*** ENTRIES PROVIDED ***

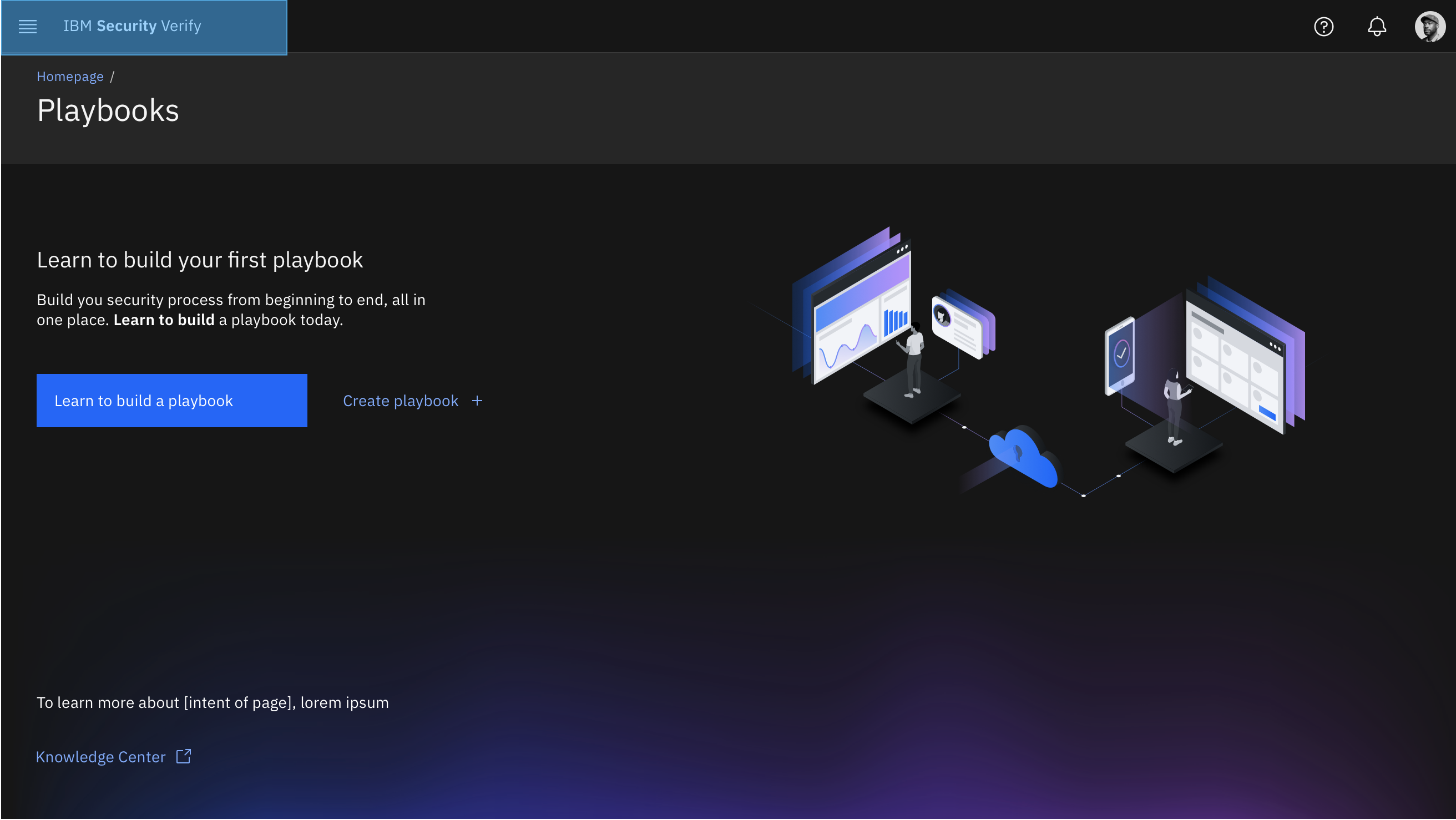Click the Playbooks page title
The image size is (1456, 820).
108,111
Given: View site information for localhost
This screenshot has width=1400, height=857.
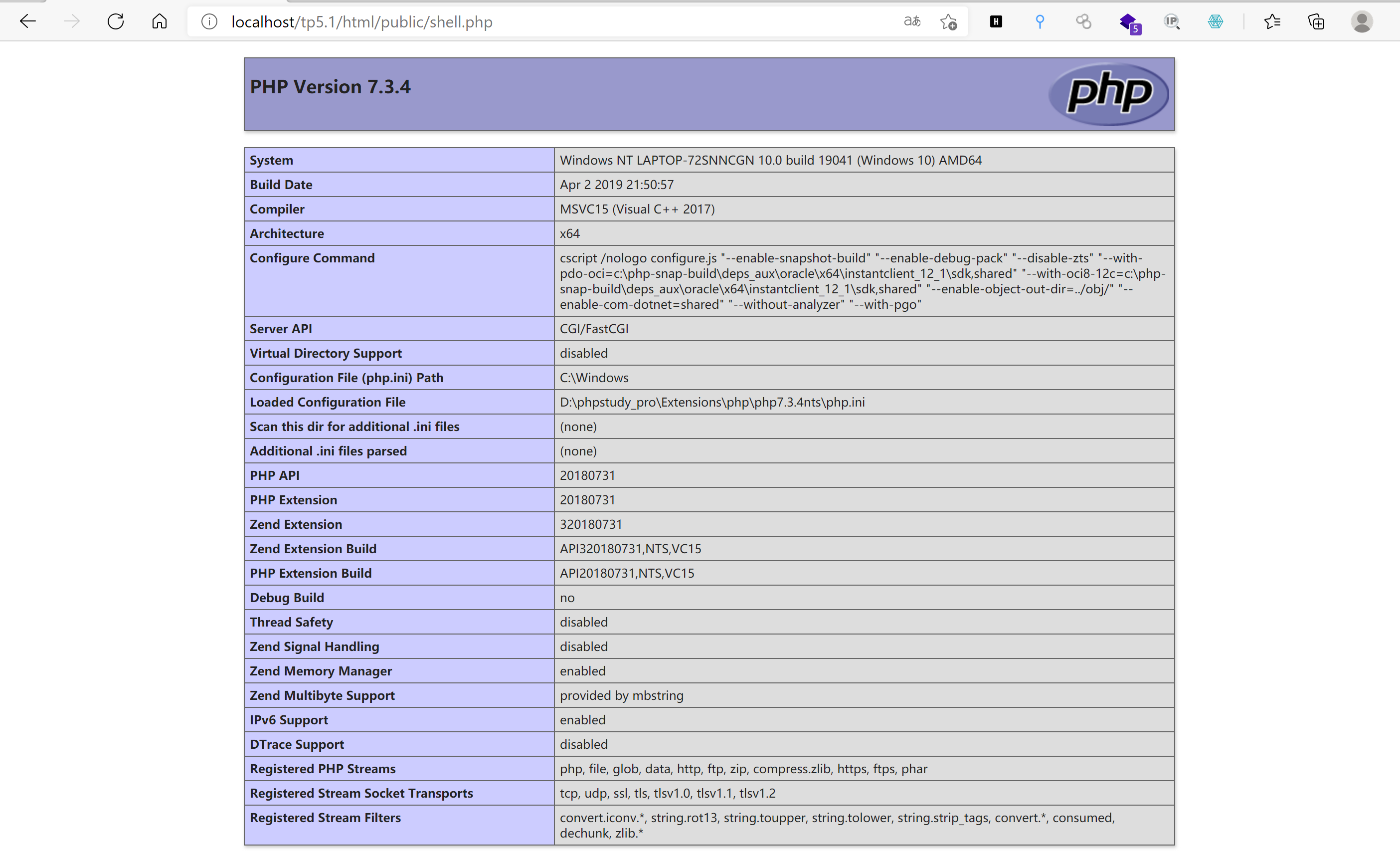Looking at the screenshot, I should (x=210, y=21).
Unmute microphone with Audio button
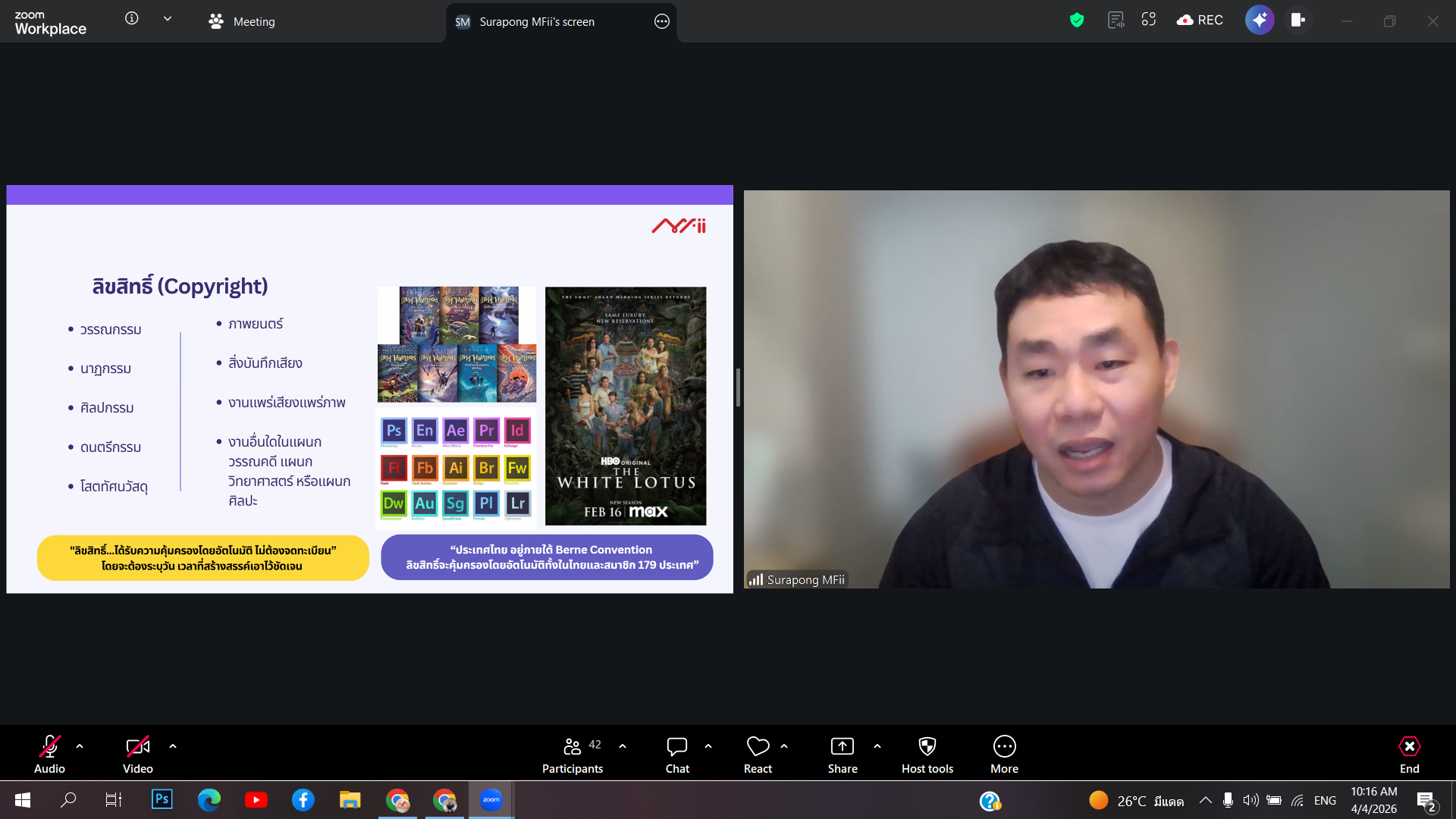 coord(49,755)
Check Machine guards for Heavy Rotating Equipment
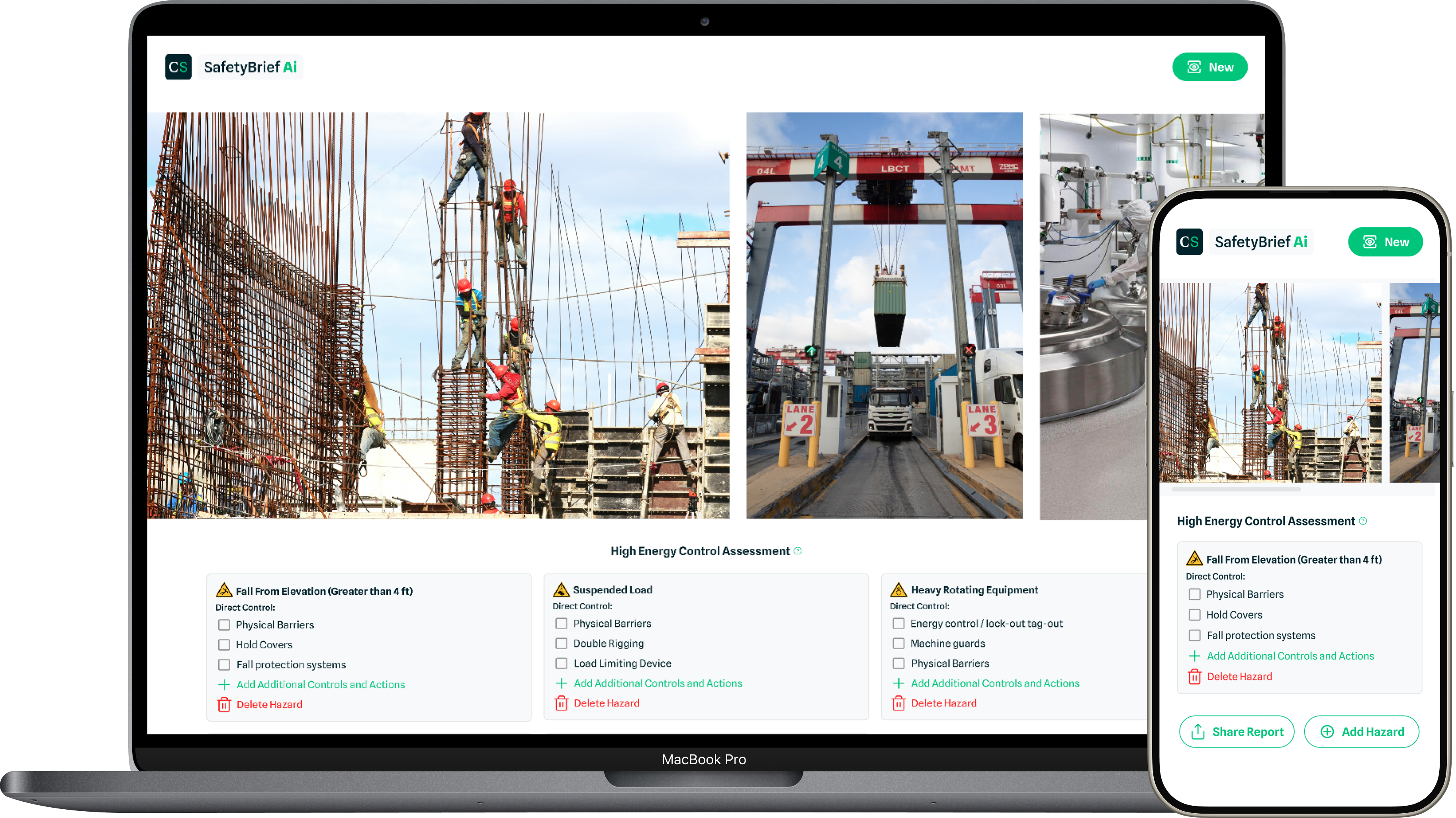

*** End of ENTRIES PROVIDED ***

*WORK TASK:*
Reproduce, word for word, the lines from the one containing "Given: View site information for localhost" to the end of the material, both ends included. No picture is copied.

*RESPONSE BOX:*
Given: View site information for localhost
This screenshot has width=1400, height=857.
Looking at the screenshot, I should (x=210, y=21).
Unmute microphone with Audio button
 coord(49,755)
Check Machine guards for Heavy Rotating Equipment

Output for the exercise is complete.